> INSTRUCTIONS FOR THE TASK
Arrange the lines from the one containing "Task: Click the Argentina flag icon" through the end of the items, inclusive, as a numbered list, omitting any blank lines and leaving out the pictures.

------ INPUT DATA ------

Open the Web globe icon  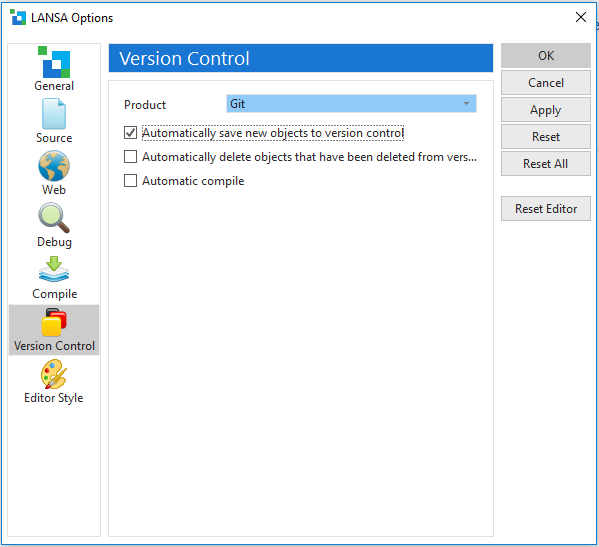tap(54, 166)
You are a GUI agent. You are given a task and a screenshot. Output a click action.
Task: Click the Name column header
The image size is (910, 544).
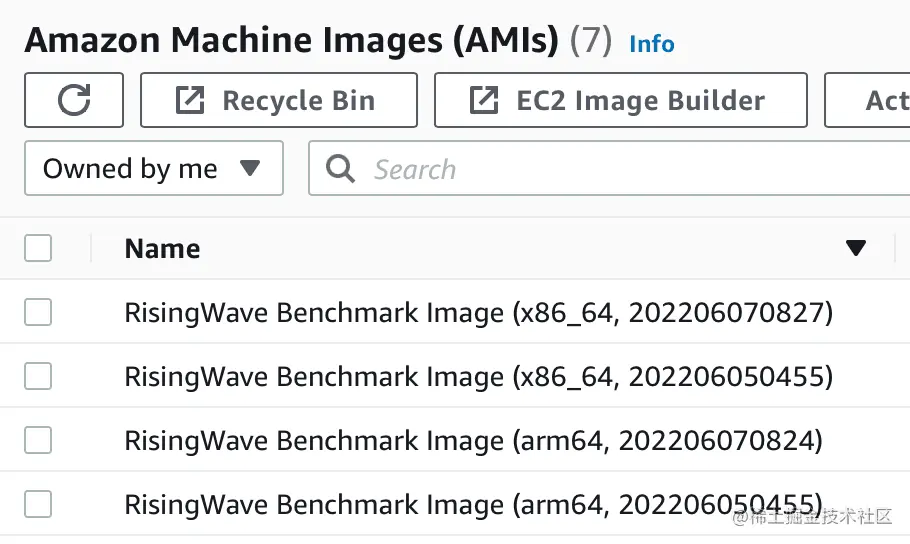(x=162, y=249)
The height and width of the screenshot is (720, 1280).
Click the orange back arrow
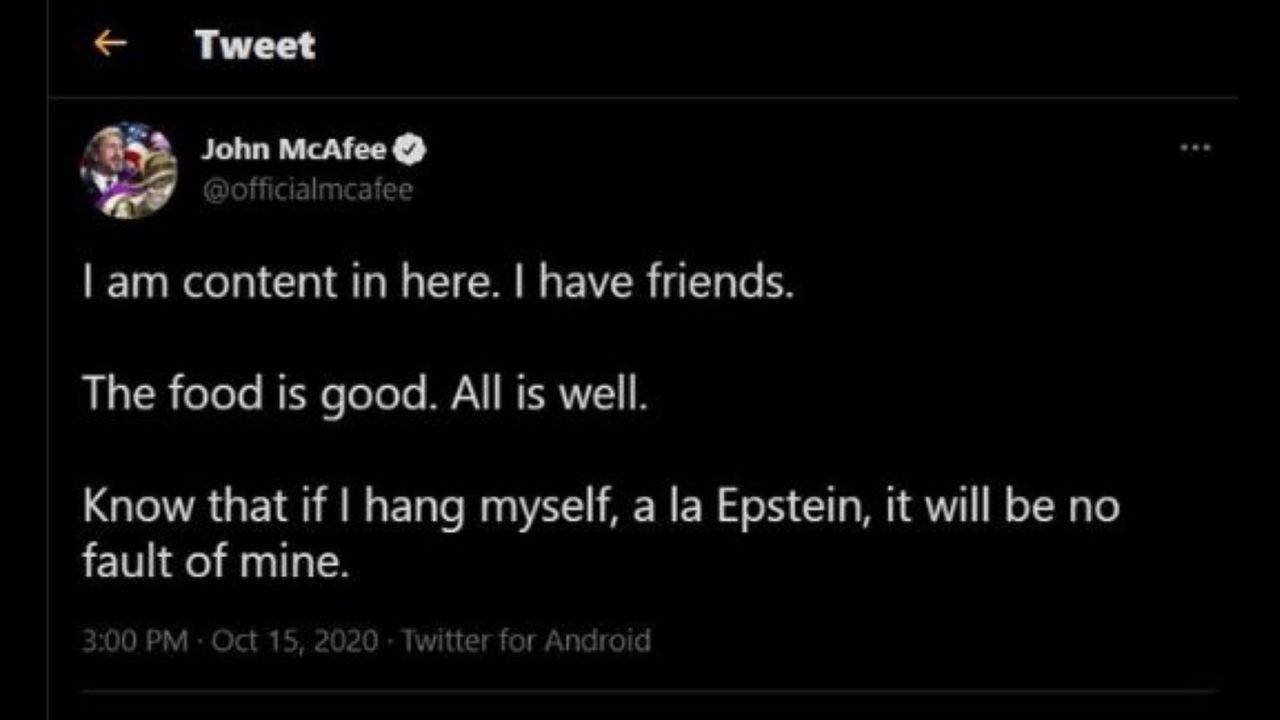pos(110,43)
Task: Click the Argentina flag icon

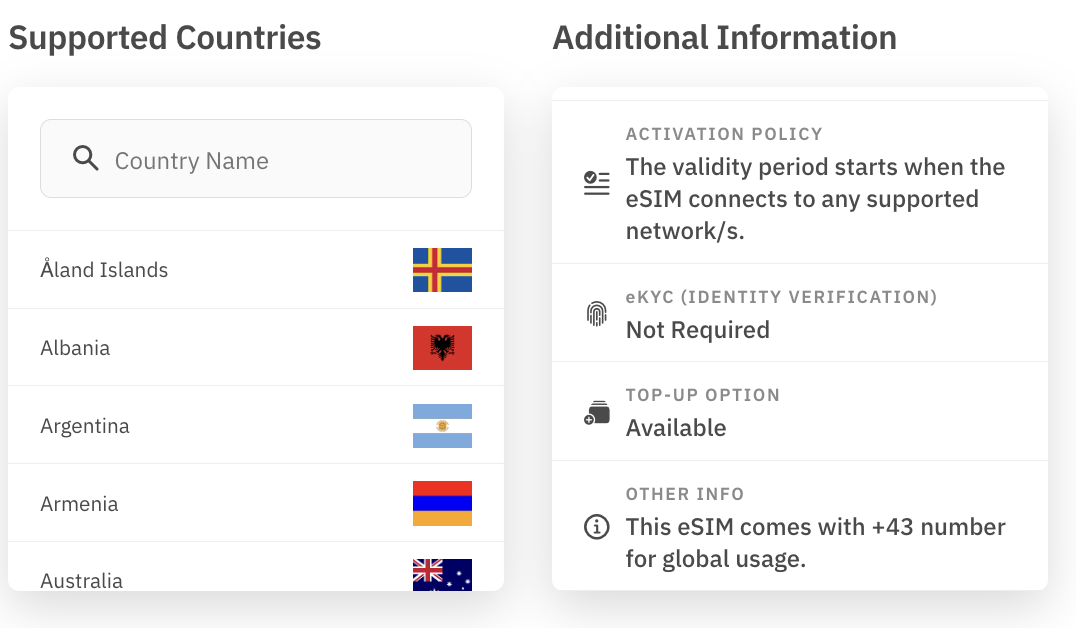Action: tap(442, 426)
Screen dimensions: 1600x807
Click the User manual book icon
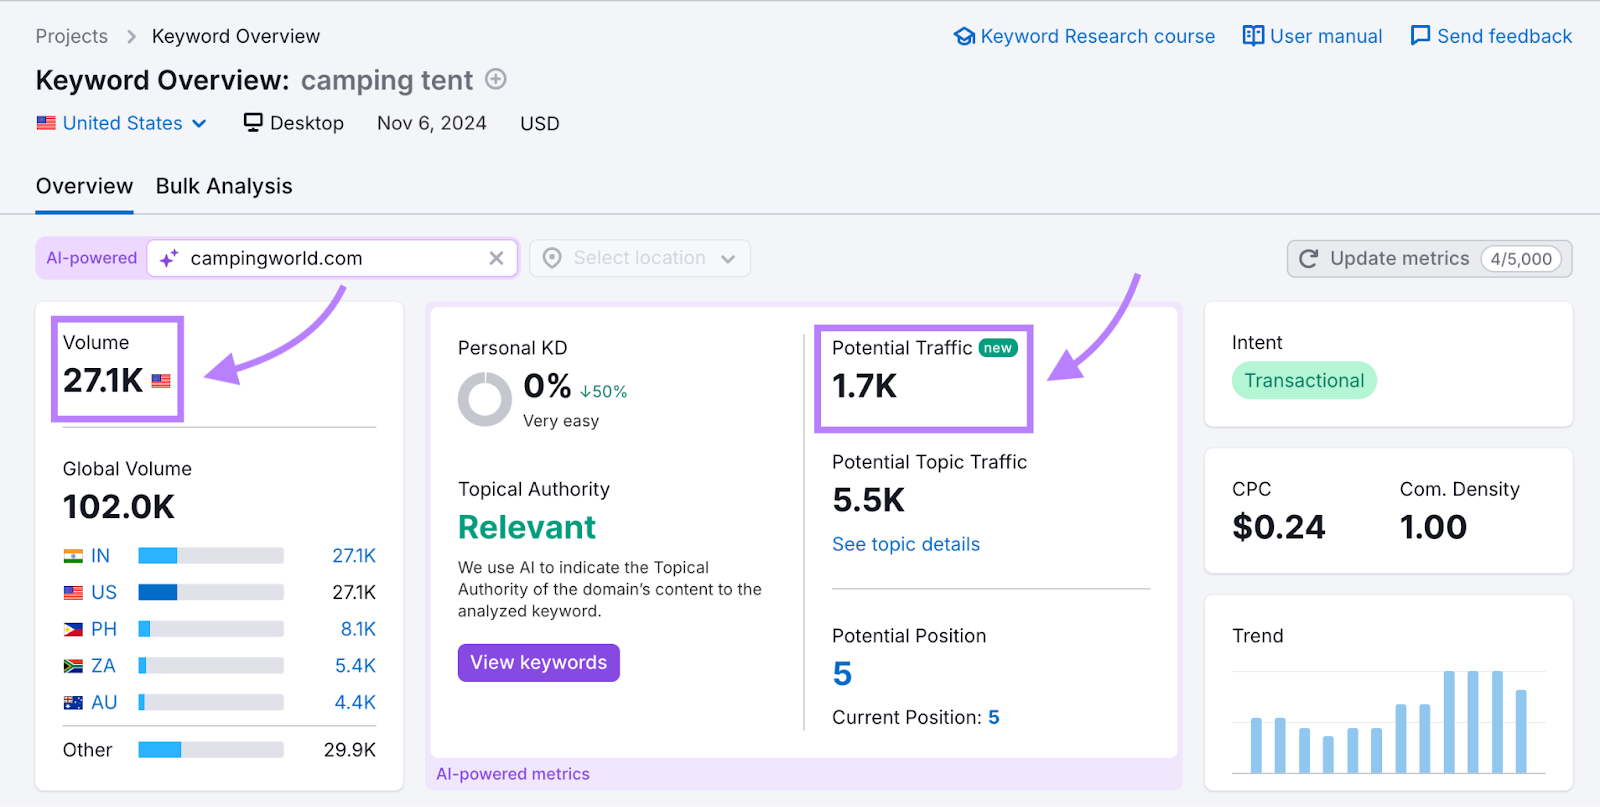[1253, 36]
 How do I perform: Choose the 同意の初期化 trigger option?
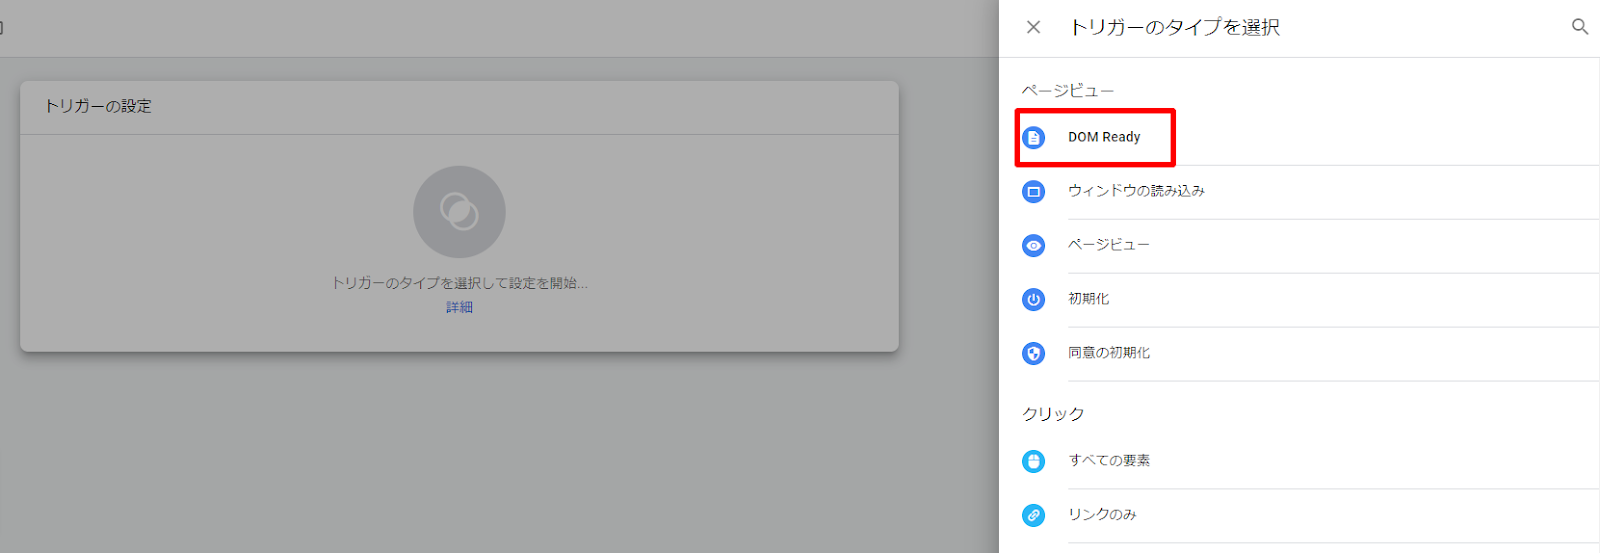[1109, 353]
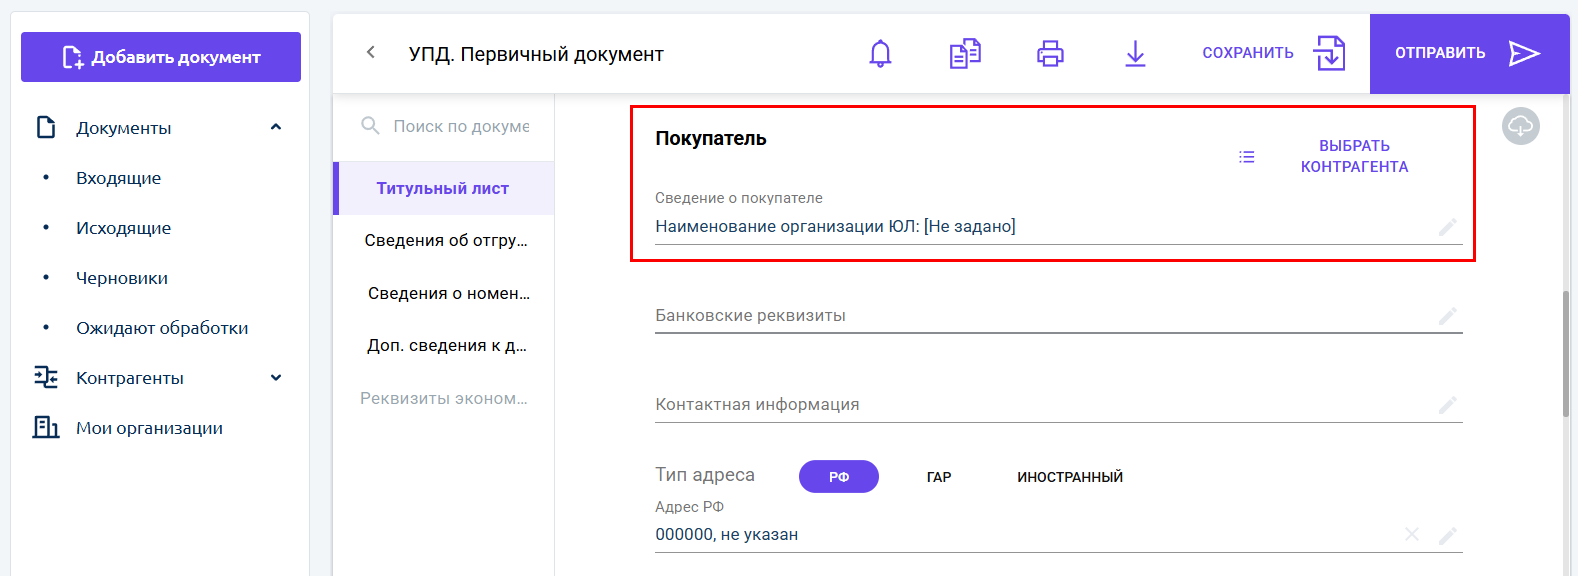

------

> CORRECT RESULT
1. Task: Click the Argentina flag icon
2. Action: tap(442, 426)
3. Screen dimensions: 1600x807
4. Click the User manual book icon
5. [1253, 36]
6.  How do I perform: Choose the 同意の初期化 trigger option?
7. [1109, 353]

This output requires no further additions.